How do you know what your students have learned? When do you know it?

We can give them tests to find out if they learned the answers to the questions we decide to put on the test. They can write essays, and we will know--among other things--if they know how to write essays. We can give quizzes and find out, sometimes, if they guessed correctly.

I'm not saying we shouldn't assess students' learning through quizzes, tests and essays, although sometimes those tools seems designed as "gotchas" or they show more about what students have learned along the way--e.g., how to structure an essay that receives an A--than what they have learned with us, in one semester, those short 15 weeks.
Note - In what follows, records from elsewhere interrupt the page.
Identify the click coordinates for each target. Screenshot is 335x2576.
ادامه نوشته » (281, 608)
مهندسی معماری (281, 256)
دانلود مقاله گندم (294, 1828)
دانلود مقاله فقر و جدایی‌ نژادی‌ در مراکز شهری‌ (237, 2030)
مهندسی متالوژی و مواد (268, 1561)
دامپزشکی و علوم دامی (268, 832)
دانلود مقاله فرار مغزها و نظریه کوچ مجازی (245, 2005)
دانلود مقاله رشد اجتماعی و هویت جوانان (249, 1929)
What I am saying is that we can also give students some control. Some voice. Let's just ask them!

One day this semester, I asked my "Spanish in the Community" students two questions:

  1. What have you learned through your work in the community so far?
  2. What more would you like to learn? 
Here are their answers.

What have you learned?

  • Spanish-speaking immigrants in our community deal with very difficult things: for example, a woman came to the office who husband had been detained and she knew nothing more than that.
  • You can be detained for something very simple, like a traffic stop.
  • The small things that lead to big things (like detention) have huge ripple effects on the entire family.
  • What dual language education is and that these programs exist in Champaign-Urbana.
  • Many of the students in school have problems in their lives outside of school. For example, they are thinking about money, like not having enough money to own a pet.
  • The Refugee Center does so much for the local community, and they learn that from their conversations with the people who work at the Center.
  • By working at Crisis Nursery, they have understood more about the problem of domestic violence in the local Latino community.

What do you want to learn?

  • What are all the services the Refugee Center offers? I want to learn that so that I can help even more when I work there.
  • What do students in the dual language programs do after grade school? Do these programs exist in middle school and high school?
  • What is it like for non-native Spanish-speaking students in the dual language program?
  • How do children (not adolescents/adults) actually learn a second language?
  • What Spanish (vocabulary, grammar) do I need to know to be able to be of even more help?
My job is to put this into a larger context. To deepen/broaden what they have already learned. 

And although some of the things they mentioned might seem obvious to professors, if they said that they learned these things, that means that they did not know them before. They aren't learning these things in other classes. I emphasize this because we often take for granted that the "little" things don't really matter, aren't really academic or intellectual. But if students don't have this base, what is theory attached to? What foundation do the high-level analyses rest upon?